## What this exercise asks
A: In the text on GIZ's climate finance training, rewrite the paragraph that begins "Econoler had to reorganize the training material" as a short bulleted list that keeps its main facts.
B: Sum up the text on GIZ's climate finance training in three sentences.

## Extracted text
The GIZ is expanding its business model from technical assistance (TA) provider as well as management and deployment of grants only to development, deployment and management of blended climate finance instruments. To develop its internal capacity in blended climate finance, GIZ contracted Econoler to design and deliver a three-day training session focused on the full cycle design, implementation and evaluation of climate finance programs. The COVID-19 pandemic imposed a change in training delivery from in-person (planned in April 2020) to virtual over six half-day sessions (September-October 2020).
Description of services:
Econoler designed a detailed training program on the financing of climate projects that took into consideration the needs of GIZ and its strategic positioning in the climate finance space. Econoler developed the content in close coordination with GIZ staff to ensure it covered all topics of interest to GIZ. The following main topics were covered in the training material:
Module 1. Introduction
- Overview of climate finance, including: climate finance flows and definitions; sources and uses of climate funds; Green Climate Fund investment criteria and project cycle; blended finance and de-risking investments; carbon finance; and the mechanisms of Article 6 of the Paris Agreement.
Module 2. Idea, Concept, Design, Proposal and Funding of Climate Finance Programs
- Market barrier analysis and selection of financial instruments including: how to choose the right blended financial mechanism in the right set of circumstances (pros and cons of different types of mechanisms); relationship between financing mechanisms and the level of market development; adaptation to market conditions as a prerequisite for effective and efficient deployment; and sustainability requirements;
- Defining impact requirements to achieve the strategic objectives and result areas including: definition of market baselines; selection of impact indicators; effectiveness and efficiency trade-offs (impact vs. market penetration, speed of deployment vs. additionality, concessionality vs. impact and market momentum);
- Financial mechanism analysis and design.
Module 3. Climate Finance Program Implementation
- Creating a high value TA support package alongside the program;
- Expert terms of references (TORs) and tendering for TA implementation;
- Prospecting/origination of a sub-project pipeline;
- Oversight, climate-related risk management and opportunities;
- Optimizing operation during implementation (effectiveness and efficiency);
- Communications, marketing and promotion (enhancing market readiness);
- Institutionalization of the funding mechanism (sustainable development and mainstreaming, sustainable practices, gender management).
Module 4. Wrap-Up Program Examples
- Practical examples of design implementation and evaluation of a number of climate finance programs in countries where GIZ operates;
- Lessons learned;
- Concluding remarks to wrap up the training session.
Econoler had to reorganize the training material by dividing each module (initially planned to be delivered in one day) into different sessions of three to 3.5 hours each. Econoler trainers delivered a total of six virtual training sessions via MS Teams. The training used PowerPoint presentations, quizzes, Q&As and topic discussions.
The vast majority of participants rated the training as “excellent” and the remainder rated it “very good”. The training resulted in a number of ideas from GIZ staff for new programs and initiatives in the countries of operation, which were discussed between the participants and training team in the weeks after the training.

## Extracted entries
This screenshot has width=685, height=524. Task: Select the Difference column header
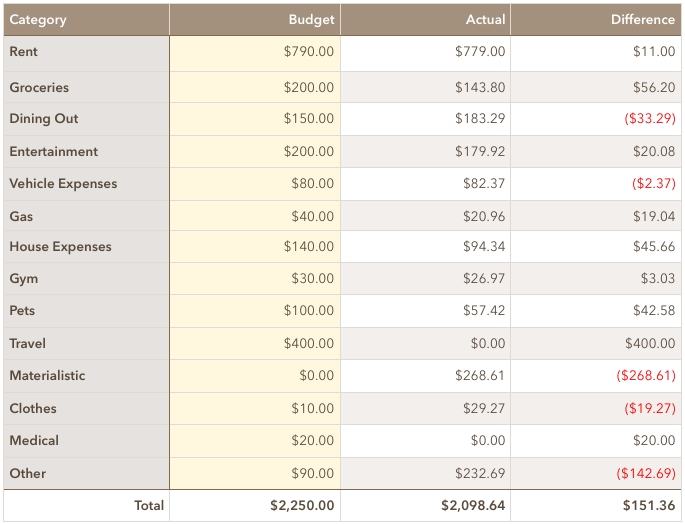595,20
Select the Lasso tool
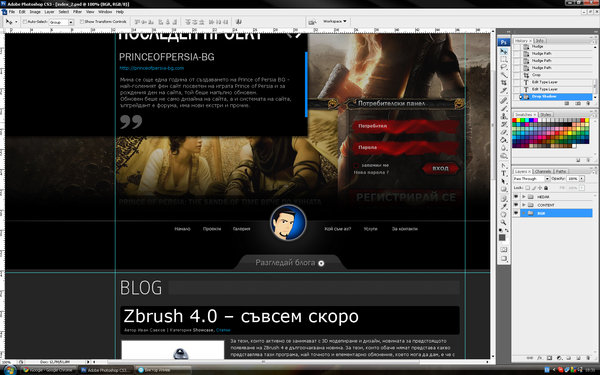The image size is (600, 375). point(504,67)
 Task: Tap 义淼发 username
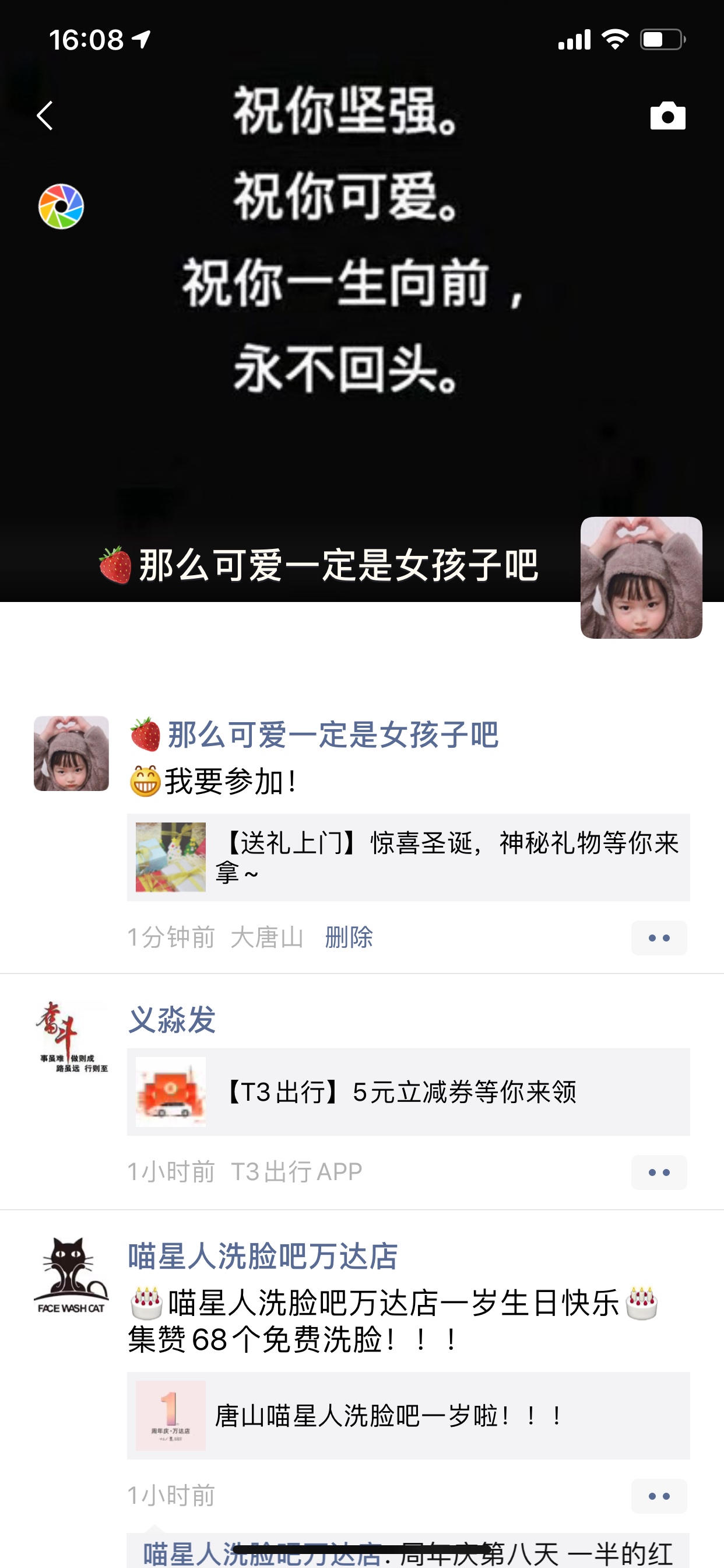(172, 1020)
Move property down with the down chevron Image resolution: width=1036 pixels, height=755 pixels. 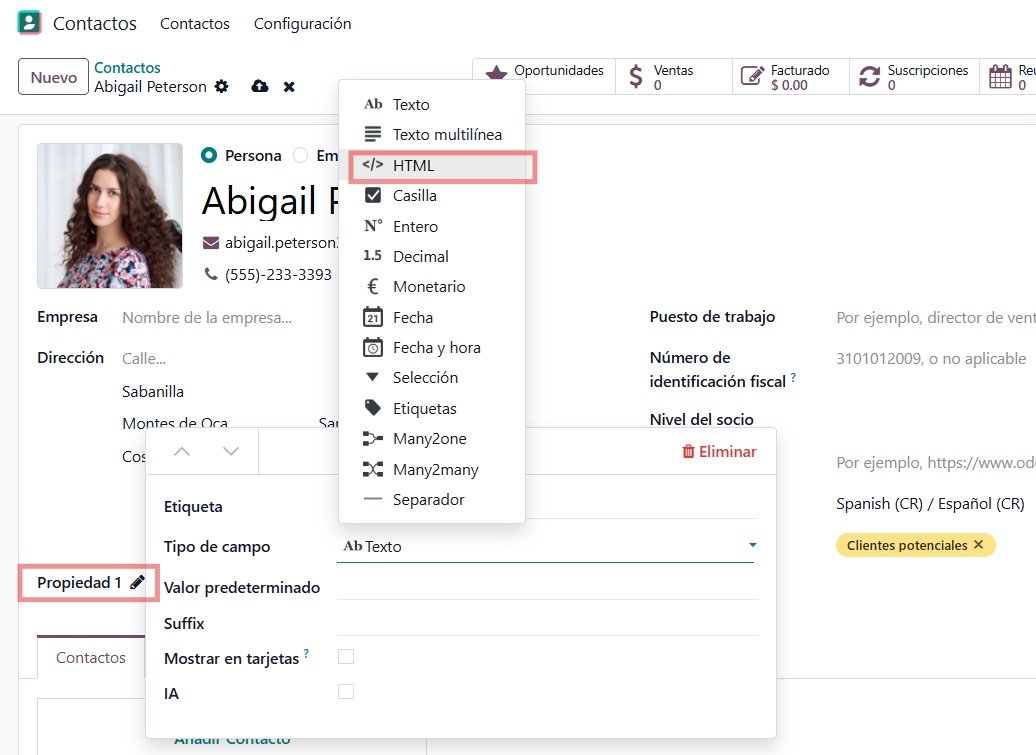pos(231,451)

## Answer list
A:
- Each module was first planned as one day. Econoler split each one into sessions of three to 3.5 hours.
- Econoler trainers gave six virtual training sessions via MS Teams.
- The training used PowerPoint presentations, quizzes, Q&As and topic discussions.

B: GIZ is expanding its business model toward blended climate finance instruments, so it contracted Econoler to design and deliver training on the full cycle design, implementation and evaluation of climate finance programs. Because of the COVID-19 pandemic, the training moved from in-person to six virtual half-day sessions on MS Teams, covering modules that ran from an introduction to climate finance through program design, implementation and practical examples. Most participants rated it "excellent" and the rest "very good," and it led GIZ staff to ideas for new programs and initiatives in their countries of operation.